Denormalized References

RavenDB doesn't allow references between documents in the sense that an RDBMS user will understand them. Moreover, while RavenDB offers advanced features like Includes and multi-maps, document isolation is still an important design feature when you build your data model.

Consider the following case:

Figure 1: Denormalized References

Order has a reference to the customer. However, the above is the logical model, which ignores the persistence concerns. The model we use to store the data in RavenDB is by necessity different. We can't hold a direct reference to the customer, because RavenDB will serialize the entire Customer with our Order, which isn't what we want.

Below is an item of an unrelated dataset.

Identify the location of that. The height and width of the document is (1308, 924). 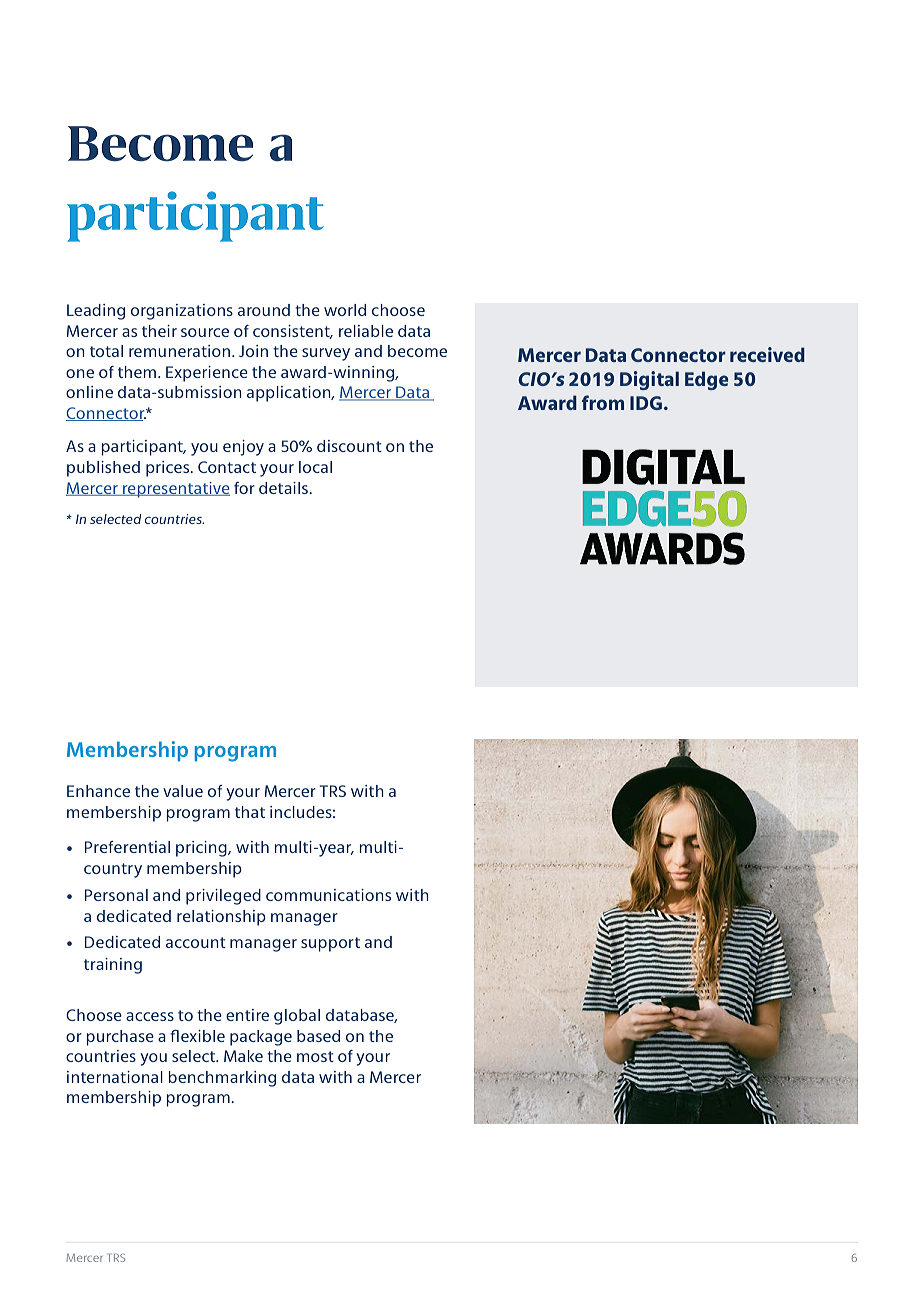
(250, 812).
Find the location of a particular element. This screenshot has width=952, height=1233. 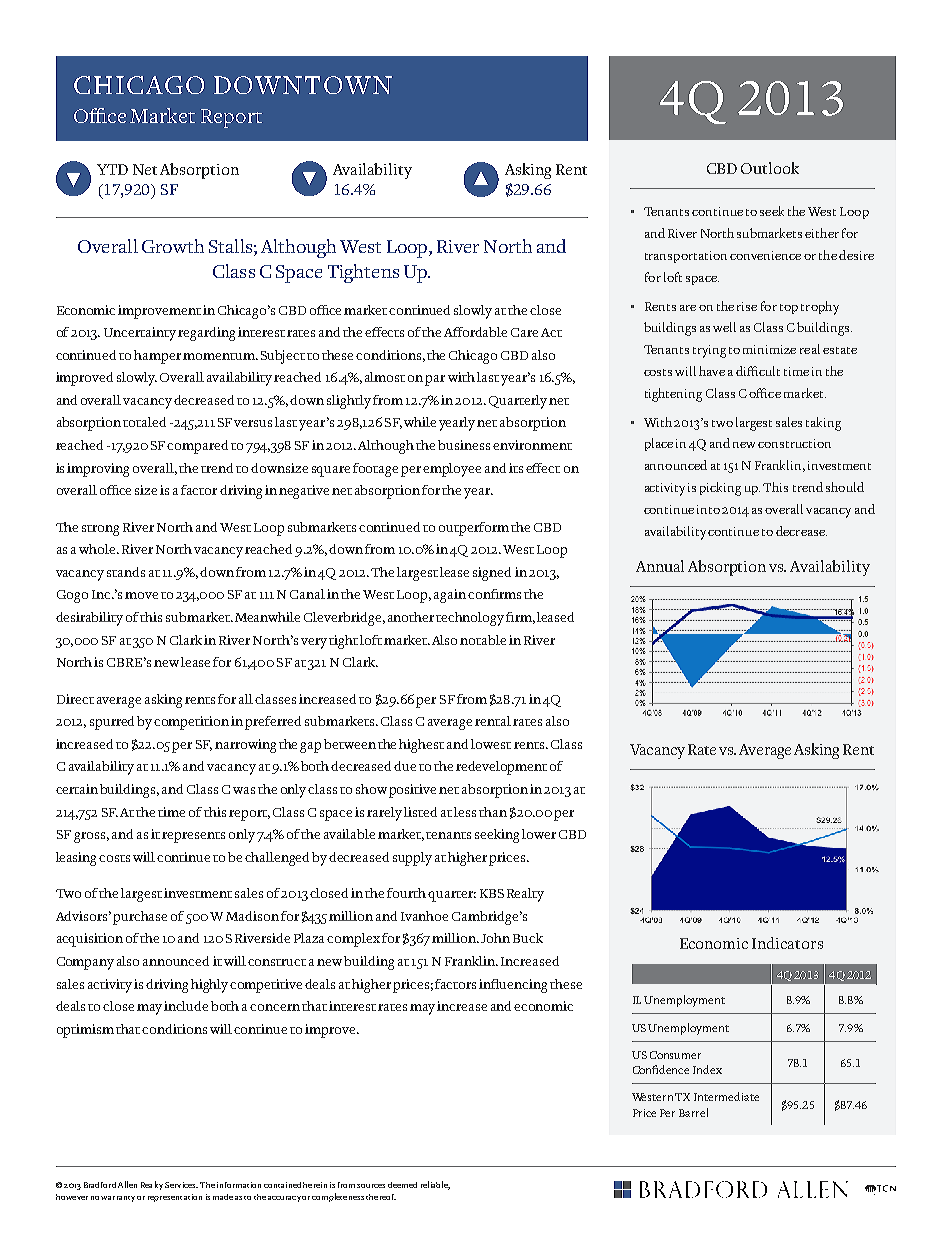

was is located at coordinates (244, 790).
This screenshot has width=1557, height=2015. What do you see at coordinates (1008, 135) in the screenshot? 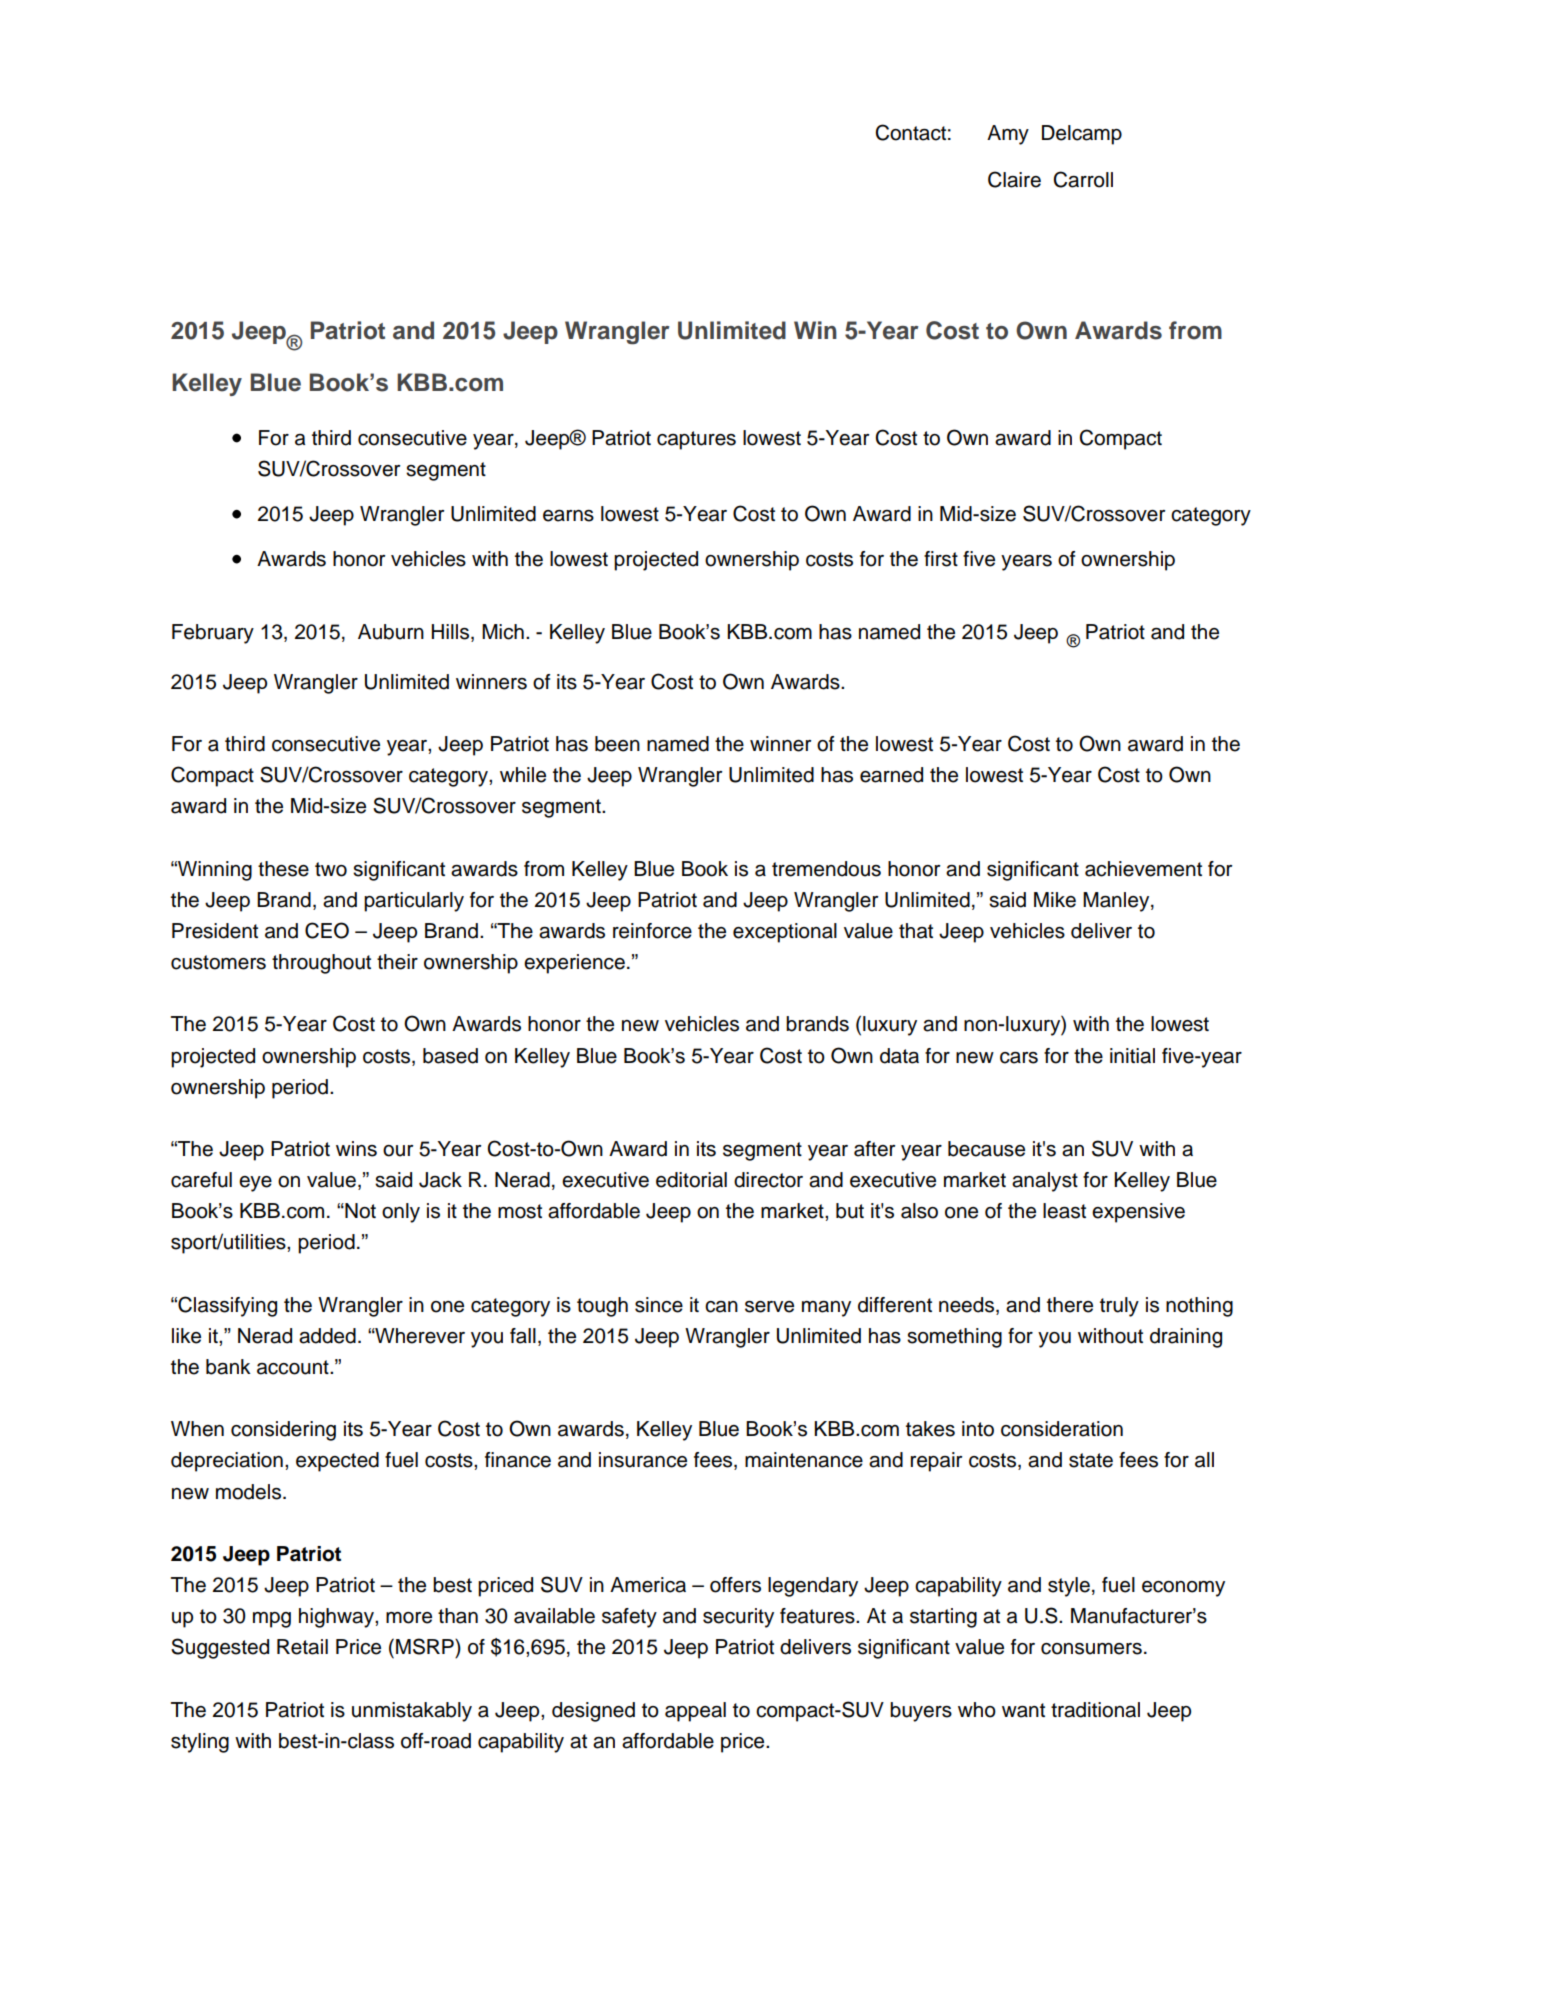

On the other hand, holding just the document id (common in RDBMS systems) is usually going to be insufficient. Normally, a document should contain all the data that is required to perform all routine operations on it. In the case of the Order, that means displaying the Customer's name.

Note

From our experiences, it seems that the vast majority of cases requires just holding a name/id pair as a denormalized reference for a document. There are cases where we need more, certainly, but the method outline here works for those as well.

In other words, we need to hold in the Order class what we call a denormalized reference to the customer. That reference includes the document id, but it also includes any properties that are important for the Order. In this case, the name.

What properties should be included in the denormalized reference?

  • Properties which rarely change (such as name, email, etc).
  • Properties that are required for common processing of the referencing document.
  • Properties whose value needs to be separate than the current value in the owner document (Product.Cost is a good example where we want to copy the value to the OrderLine.Cost, so we can keep track if things have changed).

The following shows how we can do this easily using code. First, the model:

public interface INamedDocument
{
	string Id { get; set; }
	string Name { get; set; }
}

public class Customer : INamedDocument
{
	public string Id { get; set; }
	public string Name { get; set; }
}

public class Order : INamedDocument
{
	public string Id { get; set; }
	public string Name { get; set; }
	public DenormalizedReference<Customer> Customer { get; set; }
}

Note that the Customer property on the Order is a DenormalizedReference of T. This class looks like this:

public class DenormalizedReference<T> where T : INamedDocument
{
	public string Id { get; set; }
	public string Name { get; set; }

	public static implicit operator DenormalizedReference<T>(T doc)
	{
		return new DenormalizedReference<T>
				   {
					   Id = doc.Id,
					   Name = doc.Name
				   };
	}
}

This is pretty simple, except that we use something that you might not have seen before, implicit operators. This is just a C# language feature that tells the compiler that whenever it sees a expression of type T passed where the expected type is DenormalizedReference, the implicit operator will be called to convert it.

This allows the following code:

Customer customer = GetCurrentCustomer();
var order = new Order
{
	Customer = customer // implicit operator called here
};

The result is a more natural approach for working with the denormalized reference.